The overall rate of cybersecurity incidents due to human factors declined 33 percent during the first half of the year while bot-driven attacks rose around the world as digital transactions increased over the six-month period, according to a new LexisNexis Risk Solutions study.
In its biannual Cybercrime Report released Tuesday, LexisNexis Risk Solutions noted that 66 percent of 22.5B transactions processed through its Digital Identity Network came from mobile devices, a 20 percent increase from early 2015, and attributed the trend to the ongoing migration to online services amid the COVID-19 pandemic.
The company also identified "networked fraud” across the North American region as new digital identities were created for e-commerce and marketplace-related activities.
Fraudulent activities resulted in the exposure of around $27.9M across a retail network of 850 devices, 134k email addresses and 61K telephone numbers, the report noted.

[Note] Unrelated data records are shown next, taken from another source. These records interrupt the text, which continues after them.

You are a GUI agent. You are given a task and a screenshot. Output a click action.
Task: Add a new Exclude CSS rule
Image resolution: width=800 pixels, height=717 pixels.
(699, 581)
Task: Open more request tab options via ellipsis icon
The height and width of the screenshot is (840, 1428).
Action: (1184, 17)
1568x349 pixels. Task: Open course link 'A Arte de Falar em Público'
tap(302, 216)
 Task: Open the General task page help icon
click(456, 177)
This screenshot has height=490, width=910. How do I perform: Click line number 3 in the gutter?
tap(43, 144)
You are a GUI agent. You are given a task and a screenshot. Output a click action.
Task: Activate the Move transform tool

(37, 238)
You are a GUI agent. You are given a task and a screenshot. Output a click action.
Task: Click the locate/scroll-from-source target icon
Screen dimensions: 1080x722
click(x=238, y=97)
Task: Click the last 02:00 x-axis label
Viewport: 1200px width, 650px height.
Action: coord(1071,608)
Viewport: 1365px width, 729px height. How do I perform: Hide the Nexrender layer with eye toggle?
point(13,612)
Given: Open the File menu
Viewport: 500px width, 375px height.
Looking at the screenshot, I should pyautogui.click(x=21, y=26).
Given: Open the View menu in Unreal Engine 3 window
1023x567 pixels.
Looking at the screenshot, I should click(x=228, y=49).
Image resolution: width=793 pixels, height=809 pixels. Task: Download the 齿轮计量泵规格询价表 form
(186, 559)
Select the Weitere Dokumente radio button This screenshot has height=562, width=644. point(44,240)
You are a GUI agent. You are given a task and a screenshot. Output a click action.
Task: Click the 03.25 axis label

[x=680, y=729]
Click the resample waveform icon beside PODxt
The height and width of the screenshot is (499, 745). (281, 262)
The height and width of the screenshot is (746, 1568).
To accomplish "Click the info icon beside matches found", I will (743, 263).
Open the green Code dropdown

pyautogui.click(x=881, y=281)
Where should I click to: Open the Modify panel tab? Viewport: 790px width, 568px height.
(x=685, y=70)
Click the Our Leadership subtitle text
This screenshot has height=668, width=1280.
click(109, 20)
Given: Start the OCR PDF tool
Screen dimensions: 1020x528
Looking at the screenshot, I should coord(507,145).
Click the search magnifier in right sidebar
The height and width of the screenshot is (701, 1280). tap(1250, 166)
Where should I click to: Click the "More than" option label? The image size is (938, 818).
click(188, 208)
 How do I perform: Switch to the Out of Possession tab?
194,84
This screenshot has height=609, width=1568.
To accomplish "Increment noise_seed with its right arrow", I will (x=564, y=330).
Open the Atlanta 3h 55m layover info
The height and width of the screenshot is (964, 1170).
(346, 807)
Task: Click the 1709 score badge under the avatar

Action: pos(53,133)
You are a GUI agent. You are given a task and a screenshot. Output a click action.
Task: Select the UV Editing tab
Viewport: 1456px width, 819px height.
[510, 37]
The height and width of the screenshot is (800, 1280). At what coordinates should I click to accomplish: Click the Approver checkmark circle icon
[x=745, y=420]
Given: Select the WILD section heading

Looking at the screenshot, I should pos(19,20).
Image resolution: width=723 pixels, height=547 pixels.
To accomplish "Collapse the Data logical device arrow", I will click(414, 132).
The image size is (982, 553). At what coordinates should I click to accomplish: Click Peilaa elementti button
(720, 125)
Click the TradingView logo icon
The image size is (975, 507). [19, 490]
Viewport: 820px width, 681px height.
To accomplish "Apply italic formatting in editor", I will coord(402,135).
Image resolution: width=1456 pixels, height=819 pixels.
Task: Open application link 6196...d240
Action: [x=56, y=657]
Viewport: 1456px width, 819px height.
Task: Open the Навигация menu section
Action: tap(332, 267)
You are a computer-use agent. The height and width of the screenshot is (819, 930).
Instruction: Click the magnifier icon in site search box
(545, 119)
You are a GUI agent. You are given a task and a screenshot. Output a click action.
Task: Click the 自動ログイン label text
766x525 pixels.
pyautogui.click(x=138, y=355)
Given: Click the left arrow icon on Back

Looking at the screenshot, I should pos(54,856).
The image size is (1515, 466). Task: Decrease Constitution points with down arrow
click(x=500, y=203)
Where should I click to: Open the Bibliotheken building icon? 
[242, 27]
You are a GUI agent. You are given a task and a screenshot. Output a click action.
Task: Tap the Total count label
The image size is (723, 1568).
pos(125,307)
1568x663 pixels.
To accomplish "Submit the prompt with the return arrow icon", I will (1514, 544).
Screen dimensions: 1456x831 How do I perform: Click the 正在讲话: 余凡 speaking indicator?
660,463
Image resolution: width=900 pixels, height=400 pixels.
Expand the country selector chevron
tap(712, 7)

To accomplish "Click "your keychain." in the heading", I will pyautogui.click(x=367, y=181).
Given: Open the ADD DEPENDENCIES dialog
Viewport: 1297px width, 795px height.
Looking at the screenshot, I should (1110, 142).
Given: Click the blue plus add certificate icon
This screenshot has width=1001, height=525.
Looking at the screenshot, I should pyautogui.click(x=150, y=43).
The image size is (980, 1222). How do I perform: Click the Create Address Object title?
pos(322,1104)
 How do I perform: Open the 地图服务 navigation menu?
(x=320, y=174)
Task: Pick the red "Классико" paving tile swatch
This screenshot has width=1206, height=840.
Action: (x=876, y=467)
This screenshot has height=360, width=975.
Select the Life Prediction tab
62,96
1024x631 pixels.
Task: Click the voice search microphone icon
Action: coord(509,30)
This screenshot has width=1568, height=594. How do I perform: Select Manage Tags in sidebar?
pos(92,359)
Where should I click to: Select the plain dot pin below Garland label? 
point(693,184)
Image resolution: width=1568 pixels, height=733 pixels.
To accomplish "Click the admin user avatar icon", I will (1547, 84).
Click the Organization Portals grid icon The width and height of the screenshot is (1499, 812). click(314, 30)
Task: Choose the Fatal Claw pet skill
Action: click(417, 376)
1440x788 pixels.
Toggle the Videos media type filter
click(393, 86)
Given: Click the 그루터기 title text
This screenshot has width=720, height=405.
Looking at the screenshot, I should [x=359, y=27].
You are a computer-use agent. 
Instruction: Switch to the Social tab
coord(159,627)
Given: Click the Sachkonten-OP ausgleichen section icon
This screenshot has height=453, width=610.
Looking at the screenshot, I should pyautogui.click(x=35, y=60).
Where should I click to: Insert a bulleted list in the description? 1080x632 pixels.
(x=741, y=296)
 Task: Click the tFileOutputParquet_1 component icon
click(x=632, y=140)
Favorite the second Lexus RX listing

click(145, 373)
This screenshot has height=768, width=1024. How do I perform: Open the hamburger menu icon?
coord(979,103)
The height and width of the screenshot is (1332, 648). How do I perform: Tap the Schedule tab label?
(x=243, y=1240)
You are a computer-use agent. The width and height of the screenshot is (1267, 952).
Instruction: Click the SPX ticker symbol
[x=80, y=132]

Michael Breslin, strategic client relations director for federal law enforcement at LexisNexis Risk Solutions, said the company’s special investigations team is working with authorities to ensure security of government transactions that include data on pandemic unemployment assistance.
“Agencies must arm themselves with a layered defense that can detect the full spectrum of possible attacks and is future-proofed against evolving threats,” he said.
LexisNexis noted that while the U.S. and Canada represented the lowest cyberattack rates earlier this year, the U.S. accounted for the highest volume of automated and human-based attacks globally.